We also need to address the legacy of discriminatory lending practices that still affects the ability of people of color to obtain loans and join the ranks of homeownership. In addition to strengthening the regulation of financial institutions to ensure that they do not discriminate against borrowers of color or against entire communities, I support former Vice President Biden’s call for the establishment of a public credit rating agency housed in the Consumer Financial Protection Bureau. Credit scores are incredibly important for borrowers, affecting the rate at which households are able to borrow and, sometimes, whether they are able to borrow at all. However, the existing credit rating agencies and algorithms perpetuate racial inequities by drawing heavily on data with significant legacies of discriminatory practices, such as redlining and predatory lending. A public credit rating agency would help rectify these biases by testing and utilizing predictive data that do not perpetuate biases. It offers a clear opportunity to begin to eradicate the legacy of discrimination in lending, employment, and housing that harm the creditworthiness of low-income households and households of color under the current system.

How We Will Pay for This

We can pay for these investments by repealing the Trump Administration’s estate tax cut and reducing the exemption to $2.5 million per person. I also support eliminating the Grantor Retained Annuity Trust (GRAT) which allows the wealthiest families to pass significant amounts of wealth onto their descendants tax free. More than a trillion dollars in wealth is inherited each year, but even before the Trump tax cuts, less than 1% of that wealth was taxed. We cannot allow the continuous, untaxed accumulation of household wealth by the top 1% while increasing numbers of families struggle to afford housing.

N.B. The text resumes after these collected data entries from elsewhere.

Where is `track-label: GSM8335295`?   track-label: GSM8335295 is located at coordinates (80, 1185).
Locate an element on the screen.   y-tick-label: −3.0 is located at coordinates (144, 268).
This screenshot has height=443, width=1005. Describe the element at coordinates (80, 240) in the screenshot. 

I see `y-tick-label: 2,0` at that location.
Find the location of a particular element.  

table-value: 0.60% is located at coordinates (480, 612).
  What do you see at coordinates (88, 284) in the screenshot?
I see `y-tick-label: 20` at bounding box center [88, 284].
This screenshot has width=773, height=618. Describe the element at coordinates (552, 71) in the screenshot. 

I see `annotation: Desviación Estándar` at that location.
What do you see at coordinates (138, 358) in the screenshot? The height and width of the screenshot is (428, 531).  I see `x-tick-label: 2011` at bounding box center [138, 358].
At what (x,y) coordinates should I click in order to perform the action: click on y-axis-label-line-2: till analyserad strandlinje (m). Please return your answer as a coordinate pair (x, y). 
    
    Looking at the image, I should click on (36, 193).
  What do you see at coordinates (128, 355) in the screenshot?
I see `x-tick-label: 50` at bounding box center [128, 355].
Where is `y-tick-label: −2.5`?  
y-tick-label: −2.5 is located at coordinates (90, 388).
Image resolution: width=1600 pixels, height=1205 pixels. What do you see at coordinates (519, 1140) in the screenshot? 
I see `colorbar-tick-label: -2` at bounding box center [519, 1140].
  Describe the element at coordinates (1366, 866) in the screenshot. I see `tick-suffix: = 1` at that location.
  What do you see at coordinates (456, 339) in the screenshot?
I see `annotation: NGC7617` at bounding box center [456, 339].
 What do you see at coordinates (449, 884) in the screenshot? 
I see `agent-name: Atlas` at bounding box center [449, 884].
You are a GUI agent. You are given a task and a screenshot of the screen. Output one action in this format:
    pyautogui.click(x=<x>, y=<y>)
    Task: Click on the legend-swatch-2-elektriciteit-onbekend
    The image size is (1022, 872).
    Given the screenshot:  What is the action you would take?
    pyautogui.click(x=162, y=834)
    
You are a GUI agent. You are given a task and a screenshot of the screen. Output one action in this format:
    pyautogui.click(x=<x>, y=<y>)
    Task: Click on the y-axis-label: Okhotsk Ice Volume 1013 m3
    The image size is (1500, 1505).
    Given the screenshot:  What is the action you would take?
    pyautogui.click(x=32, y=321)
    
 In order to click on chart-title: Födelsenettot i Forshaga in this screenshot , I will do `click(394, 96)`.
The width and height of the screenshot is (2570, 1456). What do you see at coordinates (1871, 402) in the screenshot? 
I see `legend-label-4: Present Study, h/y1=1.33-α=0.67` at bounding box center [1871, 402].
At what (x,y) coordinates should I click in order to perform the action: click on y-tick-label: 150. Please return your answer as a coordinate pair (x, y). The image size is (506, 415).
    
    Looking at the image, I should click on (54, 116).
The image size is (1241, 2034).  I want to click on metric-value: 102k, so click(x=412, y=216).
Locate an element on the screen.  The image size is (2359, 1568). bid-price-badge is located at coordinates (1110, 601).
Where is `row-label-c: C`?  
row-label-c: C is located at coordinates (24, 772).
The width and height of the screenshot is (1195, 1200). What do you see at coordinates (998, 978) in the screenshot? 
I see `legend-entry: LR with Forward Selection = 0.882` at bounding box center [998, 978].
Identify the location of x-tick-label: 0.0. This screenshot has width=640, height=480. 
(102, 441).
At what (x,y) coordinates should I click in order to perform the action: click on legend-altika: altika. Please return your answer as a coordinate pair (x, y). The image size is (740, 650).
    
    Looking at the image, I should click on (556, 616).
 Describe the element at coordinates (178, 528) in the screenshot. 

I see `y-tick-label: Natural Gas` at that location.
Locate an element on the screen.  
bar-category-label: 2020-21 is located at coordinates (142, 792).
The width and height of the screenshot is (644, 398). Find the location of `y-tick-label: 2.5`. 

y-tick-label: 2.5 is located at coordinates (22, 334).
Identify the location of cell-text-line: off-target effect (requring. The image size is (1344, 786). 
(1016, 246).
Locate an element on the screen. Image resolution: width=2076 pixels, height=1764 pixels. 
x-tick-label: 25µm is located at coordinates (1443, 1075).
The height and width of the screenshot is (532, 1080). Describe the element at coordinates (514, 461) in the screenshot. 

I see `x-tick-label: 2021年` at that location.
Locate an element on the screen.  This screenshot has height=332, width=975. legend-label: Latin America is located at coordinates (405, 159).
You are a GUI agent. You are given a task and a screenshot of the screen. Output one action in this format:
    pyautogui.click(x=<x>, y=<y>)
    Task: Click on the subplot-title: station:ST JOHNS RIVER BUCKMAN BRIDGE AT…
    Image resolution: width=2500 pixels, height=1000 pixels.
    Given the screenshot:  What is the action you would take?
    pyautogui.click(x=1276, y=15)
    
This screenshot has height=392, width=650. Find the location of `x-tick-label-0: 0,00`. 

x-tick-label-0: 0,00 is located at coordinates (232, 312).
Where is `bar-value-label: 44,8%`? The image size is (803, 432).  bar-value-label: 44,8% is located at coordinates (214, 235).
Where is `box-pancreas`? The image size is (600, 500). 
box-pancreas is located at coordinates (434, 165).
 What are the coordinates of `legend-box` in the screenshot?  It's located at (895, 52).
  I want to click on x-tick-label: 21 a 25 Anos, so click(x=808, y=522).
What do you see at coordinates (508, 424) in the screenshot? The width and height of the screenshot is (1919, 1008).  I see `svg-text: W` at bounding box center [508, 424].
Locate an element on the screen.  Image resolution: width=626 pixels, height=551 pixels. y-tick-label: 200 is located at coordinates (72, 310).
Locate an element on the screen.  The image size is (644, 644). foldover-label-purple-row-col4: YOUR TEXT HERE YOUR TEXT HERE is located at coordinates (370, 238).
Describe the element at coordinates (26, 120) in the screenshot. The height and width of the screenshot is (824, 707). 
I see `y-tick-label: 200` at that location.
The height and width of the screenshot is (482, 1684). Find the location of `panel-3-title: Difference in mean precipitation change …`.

Our housing crisis is complex and it requires a multifaceted solution. We’re lucky to live in a District that is taking the lead on affordable housing nationwide. I believe the federal government has an important role to play in complementing local efforts by expanding the public housing supply, providing more support to low-income renters, and facilitating homeownership among lower-income households and households of color. Stable housing is good for our communities, good for our families, and good for our economy.